Question: When India is rapidly globalizing and gaining economic strength, what relevance does spirituality have for India today?
Answer: Even from the practical economic viewpoint, spirituality is India’s greatest untapped national resource. Due to the profound depth of spiritual wisdom and mesmerizing variety of devotional culture that characterize India even today, huge number of international visitors come to India as spiritual tourists. These intrepid seekers are interested not in seeing relics like the Taj Mahal or visiting hill stations like Darjeeling, but in tuning in to the spiritual vibrations abuzz at holy places like Vrindavana (the birth place of Lord Krishna) and Mayapur (the birth place of Lord Chaitanya, the Kali Yuga incarnation of Lord Krishna). Sadly, the Indian government spends millions on sports events with hardly any returns, but doesn’t spend even a pittance, comparatively speaking, on spiritual events, though these are already tangible returns available due to the pioneering efforts of visionary individuals.

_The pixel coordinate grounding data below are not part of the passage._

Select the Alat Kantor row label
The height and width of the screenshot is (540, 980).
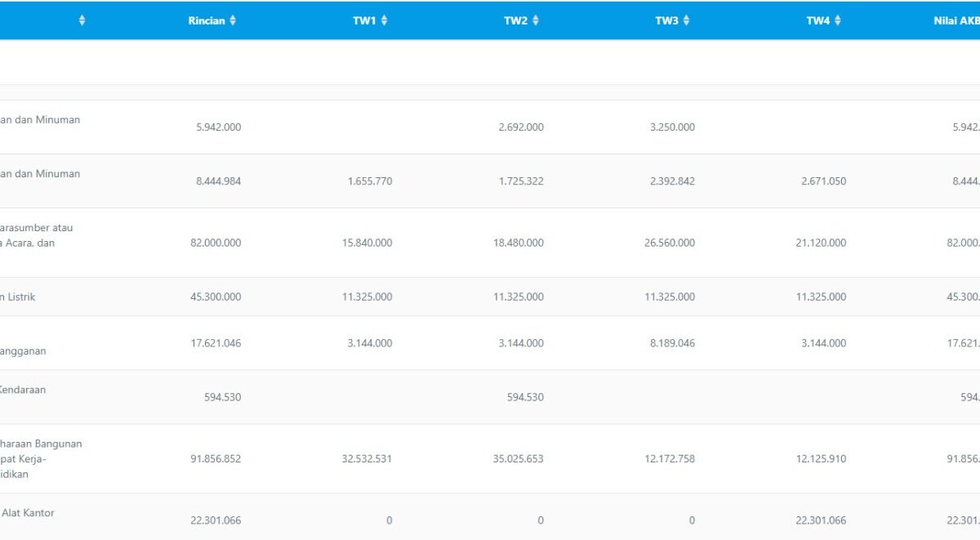coord(27,512)
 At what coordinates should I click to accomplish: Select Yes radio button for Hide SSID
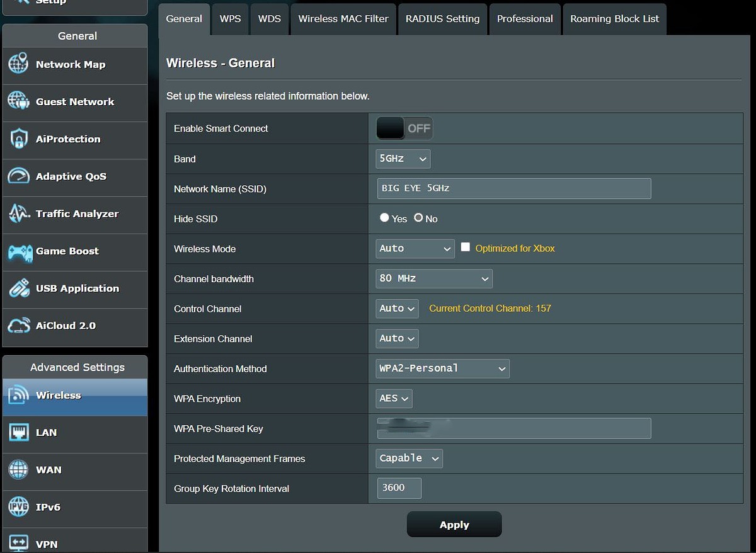pos(384,218)
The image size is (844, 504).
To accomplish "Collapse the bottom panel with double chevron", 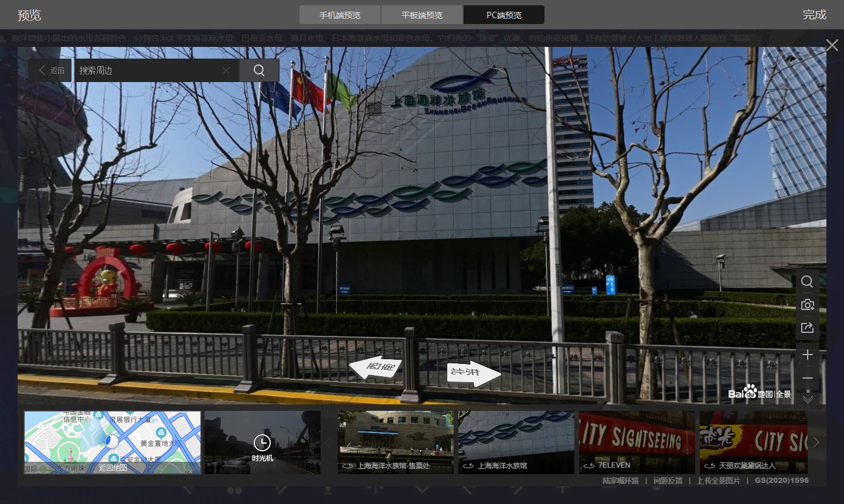I will point(808,399).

Among such spiritual visionaries Srila Prabhupada, the founder of ISKCON, is prominent if not outstanding. With little less than forty rupees, he went alone to America and, within just eleven years, inspired thousands of young men and women toward a meaningful, joyful life of selfless service to God and his children. So dramatic was the spread of Indian spirituality under his stewardship that the renowned scholar on Indian history and culture, A L Basham of The Wonder that was India fame, noted, “The Hare Krishna movement arose out of next to nothing in less than twenty years and has become known all over the West. This is an important fact in the history of the Western world.” Since Basham made this observation in the early 1980s, ISKCON has spread further – not only in the West, but also in the East, especially in Eastern Europe and, of course, in India. How the spiritual tourism that ISKCON activated in Vrindavana has revitalized the economy, culture and spirituality there is vividly documented by Charles R Brooks in his Princeton-published The Hare Krishnas in India. Therein he uses the term “reverse missionary” to describe the unique phenomenon of foreigners inspiring Indians to start following their own culture. The same all-round development is seen in even more dramatically in Mayapur: what was just a barren wilderness has now become a vibrant headquarters of a global spiritual movement, offering practical employment and charitable support to thousands in the surrounding area. So, even from a practical economic viewpoint, India can gain much if it starts globalizing its spiritual heritage. No wonder Srila Prabhupada often stated that when we strive intelligently for spiritual welfare, material welfare automatically follows.